A saga that helps reduce http duplication when writing redux-saga code.

Getting Started

Install

$ npm install --save redux-saga-fetch

or

$ yarn add redux-saga-fetch

Usage Example

Let's say you read the redux-saga readme, and start implementing the 3 kinds of actions USER_FETCH_REQUESTED,USER_FETCH_SUCCEEDED and USER_FETCH_FAILED. Then you start to create the userSaga. You start copy/pasting this userSaga for all of your objects, and start thinking "This is not very DRY", and maybe even give up redux-saga. redux-saga-fetch is here to save the day!

Let's create a simple actions file for now. This will use the same actions from the redux-saga readme.

actions.js

import { get } from 'redux-saga-fetch';

// this is where the magic happens
// the `get` is an action creator, that takes a url and 2 important functions
// success: an action creator that can return a Promise, or an action
// fail: an action creator that catches any errors, either in fetch or in the
//       success action creator
export function userFetchRequested(userId) {
    return get(`/users/${userId}`, {
        success: response => response.json().then(userFetchSucceeded),
        fail: userFetchFailed
    })
}

export function userFetchSucceeeded(user) {
    return { type: 'USER_FETCH_SUCCEEDED', user: user }
}

export function userFetchFailed(e) {
    return { type: 'USER_FETCH_FAILED', message: e.message }
}

This is the main.js taken from the redux-saga readme.

main.js

import { createStore, applyMiddleware } from 'redux'
import createSagaMiddleware from 'redux-saga'
+import fetchSaga from 'redux-saga-fetch'

import reducer from './reducers'
import mySaga from './sagas'

// create the saga middleware
const sagaMiddleware = createSagaMiddleware()
// mount it on the Store
const store = createStore(
  reducer,
  applyMiddleware(sagaMiddleware)
)

// then run the saga
-sagaMiddleware.run(mySaga)
+sagaMiddleware.run(fetchSaga)

// render the application

And there you have it! redux-saga-fetch removes the need to write an entire saga for basic use cases.

Starting other actions on completion

If you have a more complex use case where you need a successful action to start some other asynchronous actions, you can still use redux-thunk for that.
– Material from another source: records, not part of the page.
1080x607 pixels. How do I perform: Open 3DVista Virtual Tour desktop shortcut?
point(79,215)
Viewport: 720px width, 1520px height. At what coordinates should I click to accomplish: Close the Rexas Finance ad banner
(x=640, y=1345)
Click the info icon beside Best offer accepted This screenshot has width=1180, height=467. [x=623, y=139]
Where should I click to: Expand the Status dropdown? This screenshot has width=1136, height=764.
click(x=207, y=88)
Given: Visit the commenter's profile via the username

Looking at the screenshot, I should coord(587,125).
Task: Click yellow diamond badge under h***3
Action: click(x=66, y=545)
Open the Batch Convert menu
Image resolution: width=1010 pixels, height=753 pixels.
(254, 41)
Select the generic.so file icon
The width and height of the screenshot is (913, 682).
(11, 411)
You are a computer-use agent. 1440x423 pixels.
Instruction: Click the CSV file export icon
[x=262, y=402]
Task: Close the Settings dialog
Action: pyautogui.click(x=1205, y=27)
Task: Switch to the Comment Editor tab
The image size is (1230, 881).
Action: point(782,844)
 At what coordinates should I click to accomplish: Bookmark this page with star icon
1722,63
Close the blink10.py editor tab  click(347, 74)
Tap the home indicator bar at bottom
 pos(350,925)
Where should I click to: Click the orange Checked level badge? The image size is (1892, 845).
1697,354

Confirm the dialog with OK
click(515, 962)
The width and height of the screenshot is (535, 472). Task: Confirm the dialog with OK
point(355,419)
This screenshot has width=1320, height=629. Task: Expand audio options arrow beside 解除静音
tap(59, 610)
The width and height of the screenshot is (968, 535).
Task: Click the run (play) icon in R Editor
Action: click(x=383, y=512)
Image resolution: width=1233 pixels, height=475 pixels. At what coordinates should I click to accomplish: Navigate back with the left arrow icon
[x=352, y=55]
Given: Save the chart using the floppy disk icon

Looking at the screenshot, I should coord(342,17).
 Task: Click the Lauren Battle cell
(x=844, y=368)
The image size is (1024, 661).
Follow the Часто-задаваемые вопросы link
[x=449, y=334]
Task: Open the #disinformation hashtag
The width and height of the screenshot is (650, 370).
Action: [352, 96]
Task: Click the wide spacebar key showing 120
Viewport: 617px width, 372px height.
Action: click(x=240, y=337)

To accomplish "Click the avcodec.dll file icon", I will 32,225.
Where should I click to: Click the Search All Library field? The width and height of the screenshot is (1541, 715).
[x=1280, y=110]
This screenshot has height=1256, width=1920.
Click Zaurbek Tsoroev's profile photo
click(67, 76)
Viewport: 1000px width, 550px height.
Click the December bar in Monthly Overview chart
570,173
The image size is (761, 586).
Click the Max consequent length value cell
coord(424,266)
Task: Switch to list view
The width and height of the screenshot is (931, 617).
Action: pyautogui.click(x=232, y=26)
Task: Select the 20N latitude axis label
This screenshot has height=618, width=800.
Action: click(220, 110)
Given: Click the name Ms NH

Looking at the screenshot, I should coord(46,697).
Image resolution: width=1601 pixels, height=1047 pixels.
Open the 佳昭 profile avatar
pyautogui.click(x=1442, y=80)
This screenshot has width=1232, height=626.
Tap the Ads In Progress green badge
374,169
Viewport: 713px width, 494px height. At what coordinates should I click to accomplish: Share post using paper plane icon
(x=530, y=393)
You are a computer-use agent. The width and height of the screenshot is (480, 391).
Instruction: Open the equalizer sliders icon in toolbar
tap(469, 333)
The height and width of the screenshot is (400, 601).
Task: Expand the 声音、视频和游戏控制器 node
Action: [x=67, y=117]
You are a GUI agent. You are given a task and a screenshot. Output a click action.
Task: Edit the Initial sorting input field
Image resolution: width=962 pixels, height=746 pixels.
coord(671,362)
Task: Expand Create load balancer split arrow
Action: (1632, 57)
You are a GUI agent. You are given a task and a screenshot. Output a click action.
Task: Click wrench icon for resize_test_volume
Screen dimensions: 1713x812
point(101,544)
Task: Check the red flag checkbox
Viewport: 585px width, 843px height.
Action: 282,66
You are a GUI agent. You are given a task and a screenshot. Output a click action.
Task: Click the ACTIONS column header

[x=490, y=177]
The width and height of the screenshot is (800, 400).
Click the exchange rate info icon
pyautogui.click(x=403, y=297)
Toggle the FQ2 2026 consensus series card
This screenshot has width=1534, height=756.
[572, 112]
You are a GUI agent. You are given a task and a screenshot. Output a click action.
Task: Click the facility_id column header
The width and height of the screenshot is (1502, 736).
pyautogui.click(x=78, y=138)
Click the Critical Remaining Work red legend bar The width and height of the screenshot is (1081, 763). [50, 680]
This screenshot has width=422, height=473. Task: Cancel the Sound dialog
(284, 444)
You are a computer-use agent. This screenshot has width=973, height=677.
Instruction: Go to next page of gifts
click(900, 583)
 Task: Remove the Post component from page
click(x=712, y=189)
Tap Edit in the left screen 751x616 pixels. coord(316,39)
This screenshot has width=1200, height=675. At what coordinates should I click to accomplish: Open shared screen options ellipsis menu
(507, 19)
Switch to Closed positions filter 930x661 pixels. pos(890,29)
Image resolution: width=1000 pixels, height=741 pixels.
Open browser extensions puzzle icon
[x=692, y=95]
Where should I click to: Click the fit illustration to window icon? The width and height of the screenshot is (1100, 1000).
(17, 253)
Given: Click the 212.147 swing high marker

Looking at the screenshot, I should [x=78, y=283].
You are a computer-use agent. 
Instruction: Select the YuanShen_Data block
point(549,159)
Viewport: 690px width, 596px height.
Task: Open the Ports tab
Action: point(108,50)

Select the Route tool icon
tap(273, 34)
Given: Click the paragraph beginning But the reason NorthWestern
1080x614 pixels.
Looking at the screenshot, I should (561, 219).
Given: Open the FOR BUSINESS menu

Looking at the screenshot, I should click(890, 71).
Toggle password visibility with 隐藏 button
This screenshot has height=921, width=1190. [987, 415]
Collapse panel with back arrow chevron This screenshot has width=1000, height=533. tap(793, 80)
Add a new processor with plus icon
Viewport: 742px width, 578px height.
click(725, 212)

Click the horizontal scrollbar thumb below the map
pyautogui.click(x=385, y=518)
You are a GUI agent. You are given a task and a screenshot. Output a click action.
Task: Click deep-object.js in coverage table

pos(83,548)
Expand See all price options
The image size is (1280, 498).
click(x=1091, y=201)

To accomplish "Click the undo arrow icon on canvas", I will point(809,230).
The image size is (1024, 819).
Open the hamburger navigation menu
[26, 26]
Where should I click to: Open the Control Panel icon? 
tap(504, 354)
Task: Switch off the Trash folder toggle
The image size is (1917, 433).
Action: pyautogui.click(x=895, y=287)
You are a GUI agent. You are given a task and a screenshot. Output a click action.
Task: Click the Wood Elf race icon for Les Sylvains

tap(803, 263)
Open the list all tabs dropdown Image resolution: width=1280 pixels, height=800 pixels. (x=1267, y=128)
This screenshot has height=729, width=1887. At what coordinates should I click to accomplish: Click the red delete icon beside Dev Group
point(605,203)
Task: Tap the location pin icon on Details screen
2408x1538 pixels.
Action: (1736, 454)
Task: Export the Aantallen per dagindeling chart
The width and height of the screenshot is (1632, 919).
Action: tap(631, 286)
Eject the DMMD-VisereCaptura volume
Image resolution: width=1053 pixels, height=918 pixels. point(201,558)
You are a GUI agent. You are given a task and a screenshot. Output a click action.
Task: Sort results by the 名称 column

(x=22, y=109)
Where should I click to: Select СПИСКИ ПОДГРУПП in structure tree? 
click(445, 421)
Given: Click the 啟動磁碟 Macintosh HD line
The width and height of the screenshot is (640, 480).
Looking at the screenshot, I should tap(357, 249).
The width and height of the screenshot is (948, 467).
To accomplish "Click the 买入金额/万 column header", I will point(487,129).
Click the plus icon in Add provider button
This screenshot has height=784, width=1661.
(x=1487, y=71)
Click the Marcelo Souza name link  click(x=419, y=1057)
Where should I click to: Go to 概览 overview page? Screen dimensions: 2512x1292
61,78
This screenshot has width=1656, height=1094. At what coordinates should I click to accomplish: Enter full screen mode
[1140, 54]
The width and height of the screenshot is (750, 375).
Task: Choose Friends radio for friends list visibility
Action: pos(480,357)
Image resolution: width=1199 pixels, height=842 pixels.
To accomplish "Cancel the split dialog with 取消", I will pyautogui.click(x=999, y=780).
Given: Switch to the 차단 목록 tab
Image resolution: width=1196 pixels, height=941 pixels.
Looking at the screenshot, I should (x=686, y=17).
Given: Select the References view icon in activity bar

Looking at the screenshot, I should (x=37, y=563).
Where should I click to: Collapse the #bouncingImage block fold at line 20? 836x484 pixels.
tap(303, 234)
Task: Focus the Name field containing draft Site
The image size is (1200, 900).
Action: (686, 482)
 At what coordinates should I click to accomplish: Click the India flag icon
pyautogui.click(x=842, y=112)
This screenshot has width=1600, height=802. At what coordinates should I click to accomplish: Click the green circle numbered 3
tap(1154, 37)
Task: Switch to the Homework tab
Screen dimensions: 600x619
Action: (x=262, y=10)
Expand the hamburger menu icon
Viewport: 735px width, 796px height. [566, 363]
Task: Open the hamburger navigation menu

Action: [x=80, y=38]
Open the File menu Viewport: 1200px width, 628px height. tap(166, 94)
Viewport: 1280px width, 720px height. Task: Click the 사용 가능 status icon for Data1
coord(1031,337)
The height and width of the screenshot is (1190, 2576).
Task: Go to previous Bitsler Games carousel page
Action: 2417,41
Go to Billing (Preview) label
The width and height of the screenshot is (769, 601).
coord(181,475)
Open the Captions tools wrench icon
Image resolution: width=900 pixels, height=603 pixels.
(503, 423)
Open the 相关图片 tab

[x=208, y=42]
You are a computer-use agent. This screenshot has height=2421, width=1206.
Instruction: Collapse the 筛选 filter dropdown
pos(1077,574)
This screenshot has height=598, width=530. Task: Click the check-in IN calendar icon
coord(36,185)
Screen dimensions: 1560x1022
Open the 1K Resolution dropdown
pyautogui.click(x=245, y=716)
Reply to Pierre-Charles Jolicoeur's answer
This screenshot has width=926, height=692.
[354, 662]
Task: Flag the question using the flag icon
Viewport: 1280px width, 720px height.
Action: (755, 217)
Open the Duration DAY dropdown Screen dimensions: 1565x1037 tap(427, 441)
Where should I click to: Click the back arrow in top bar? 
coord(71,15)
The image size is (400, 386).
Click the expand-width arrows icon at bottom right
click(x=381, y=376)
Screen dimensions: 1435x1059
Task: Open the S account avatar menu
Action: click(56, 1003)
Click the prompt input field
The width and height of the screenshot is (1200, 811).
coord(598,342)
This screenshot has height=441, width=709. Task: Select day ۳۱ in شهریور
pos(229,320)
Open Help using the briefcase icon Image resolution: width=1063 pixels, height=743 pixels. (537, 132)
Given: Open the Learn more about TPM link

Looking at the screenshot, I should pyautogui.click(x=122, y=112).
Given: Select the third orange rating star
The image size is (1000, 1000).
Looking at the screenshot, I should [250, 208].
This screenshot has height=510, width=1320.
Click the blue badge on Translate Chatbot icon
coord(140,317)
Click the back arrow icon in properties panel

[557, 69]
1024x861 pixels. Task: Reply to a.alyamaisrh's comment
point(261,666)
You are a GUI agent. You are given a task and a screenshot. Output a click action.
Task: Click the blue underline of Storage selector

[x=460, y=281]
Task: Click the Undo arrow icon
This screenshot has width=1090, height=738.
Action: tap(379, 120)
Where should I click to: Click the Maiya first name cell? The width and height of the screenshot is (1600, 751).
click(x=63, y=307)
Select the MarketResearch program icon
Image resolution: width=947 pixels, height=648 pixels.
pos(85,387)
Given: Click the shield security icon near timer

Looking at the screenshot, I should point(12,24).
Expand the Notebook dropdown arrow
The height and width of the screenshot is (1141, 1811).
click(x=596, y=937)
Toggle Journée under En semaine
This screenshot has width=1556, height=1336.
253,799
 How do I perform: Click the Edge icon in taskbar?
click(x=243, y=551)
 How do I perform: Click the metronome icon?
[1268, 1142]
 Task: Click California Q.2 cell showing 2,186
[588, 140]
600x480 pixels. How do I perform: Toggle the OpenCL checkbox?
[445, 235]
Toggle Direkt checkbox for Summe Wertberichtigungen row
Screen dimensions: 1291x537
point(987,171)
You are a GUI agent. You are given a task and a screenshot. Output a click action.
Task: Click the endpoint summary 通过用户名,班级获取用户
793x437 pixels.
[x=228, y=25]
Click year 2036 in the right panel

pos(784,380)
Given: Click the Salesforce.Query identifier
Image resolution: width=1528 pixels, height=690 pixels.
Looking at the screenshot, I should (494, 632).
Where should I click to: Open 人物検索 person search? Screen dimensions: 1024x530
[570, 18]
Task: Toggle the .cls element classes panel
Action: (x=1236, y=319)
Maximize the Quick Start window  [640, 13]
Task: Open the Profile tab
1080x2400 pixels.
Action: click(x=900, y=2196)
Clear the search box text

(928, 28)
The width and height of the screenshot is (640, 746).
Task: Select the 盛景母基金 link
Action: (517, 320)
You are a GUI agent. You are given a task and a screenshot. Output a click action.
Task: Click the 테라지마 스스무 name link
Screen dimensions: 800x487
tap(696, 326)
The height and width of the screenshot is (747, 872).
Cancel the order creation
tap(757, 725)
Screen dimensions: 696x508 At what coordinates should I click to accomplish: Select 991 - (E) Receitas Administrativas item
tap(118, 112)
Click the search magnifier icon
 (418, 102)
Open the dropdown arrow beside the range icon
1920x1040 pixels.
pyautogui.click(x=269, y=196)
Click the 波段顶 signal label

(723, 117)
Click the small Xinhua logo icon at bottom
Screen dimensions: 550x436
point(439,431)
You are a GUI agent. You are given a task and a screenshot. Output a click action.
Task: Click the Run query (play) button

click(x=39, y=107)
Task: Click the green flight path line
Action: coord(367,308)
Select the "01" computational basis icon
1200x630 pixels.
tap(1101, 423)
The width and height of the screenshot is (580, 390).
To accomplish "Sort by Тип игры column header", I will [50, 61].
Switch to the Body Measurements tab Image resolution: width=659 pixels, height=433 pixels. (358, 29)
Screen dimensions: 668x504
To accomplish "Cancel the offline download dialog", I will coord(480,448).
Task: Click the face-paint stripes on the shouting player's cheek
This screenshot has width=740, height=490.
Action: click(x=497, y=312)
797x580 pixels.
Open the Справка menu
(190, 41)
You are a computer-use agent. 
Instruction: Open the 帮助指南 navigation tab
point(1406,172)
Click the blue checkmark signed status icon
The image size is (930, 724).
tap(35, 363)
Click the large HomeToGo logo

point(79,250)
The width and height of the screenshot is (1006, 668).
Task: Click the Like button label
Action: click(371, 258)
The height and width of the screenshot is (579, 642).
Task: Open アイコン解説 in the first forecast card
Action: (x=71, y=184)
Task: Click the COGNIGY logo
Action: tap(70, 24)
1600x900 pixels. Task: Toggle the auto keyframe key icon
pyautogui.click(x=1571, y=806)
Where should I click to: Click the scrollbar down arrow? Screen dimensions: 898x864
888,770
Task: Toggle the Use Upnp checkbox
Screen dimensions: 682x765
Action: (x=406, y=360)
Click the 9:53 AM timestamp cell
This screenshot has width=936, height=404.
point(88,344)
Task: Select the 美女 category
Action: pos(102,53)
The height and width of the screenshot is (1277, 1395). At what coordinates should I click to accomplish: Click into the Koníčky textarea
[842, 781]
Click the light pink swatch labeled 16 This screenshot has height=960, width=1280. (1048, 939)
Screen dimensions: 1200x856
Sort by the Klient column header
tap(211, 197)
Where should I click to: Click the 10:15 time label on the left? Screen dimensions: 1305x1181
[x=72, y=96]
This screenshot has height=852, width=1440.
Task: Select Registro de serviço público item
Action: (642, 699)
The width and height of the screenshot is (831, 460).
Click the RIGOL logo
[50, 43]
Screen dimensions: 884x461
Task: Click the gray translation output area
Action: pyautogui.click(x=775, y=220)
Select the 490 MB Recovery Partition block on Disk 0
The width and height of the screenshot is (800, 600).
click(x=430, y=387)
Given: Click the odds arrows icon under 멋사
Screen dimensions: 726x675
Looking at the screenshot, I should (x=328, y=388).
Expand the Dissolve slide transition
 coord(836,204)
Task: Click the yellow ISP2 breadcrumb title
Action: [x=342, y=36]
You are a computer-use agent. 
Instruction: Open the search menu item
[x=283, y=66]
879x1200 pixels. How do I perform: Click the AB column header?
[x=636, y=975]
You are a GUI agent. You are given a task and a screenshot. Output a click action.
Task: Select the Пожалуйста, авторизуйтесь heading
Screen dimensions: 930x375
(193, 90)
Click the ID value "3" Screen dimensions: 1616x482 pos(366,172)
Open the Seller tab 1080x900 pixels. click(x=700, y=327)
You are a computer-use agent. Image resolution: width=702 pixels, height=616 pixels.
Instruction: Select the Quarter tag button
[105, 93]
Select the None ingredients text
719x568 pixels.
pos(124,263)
Add the thunk middleware to your store.

main.js

import { createStore, applyMiddleware } from 'redux'
import createSagaMiddleware from 'redux-saga'
+import thunk from 'redux-thunk'
import fetchSaga from 'redux-saga-fetch'

import reducer from './reducers'
import mySaga from './sagas'

// create the saga middleware
const sagaMiddleware = createSagaMiddleware()
// mount it on the Store
const store = createStore(
  reducer,
-  applyMiddleware(sagaMiddleware)
+  applyMiddleware(sagaMiddleware, thunk)
)

// then run the saga
sagaMiddleware.run(fetchSaga)

// render the application

Then update your actions.js file to return a thunk for the USER_FETCH_SUCCEEDED rather than a single action.

actions.js

-export function userFetchSucceeeded(user) {
-    return { type: 'USER_FETCH_SUCCEEDED', user: user }
-}
+export function userFetchSucceeded(uesr) {
+    return function(dispatch) {
+        dispatch({ type: 'USER_FETCH_SUCCEEDED', user: user })
+        // start kicking off some other actions
+        dispatch({ type: 'FETCH_TODOS_FOR_USER', user: user })
+        dispatch({ type: 'FETCH_FRIENDS_FOR_USER', user: user });
+    }
+}

Documentation

All the options supported by the fetch api are supported. Just pass them in as extra arguments to the second parameter.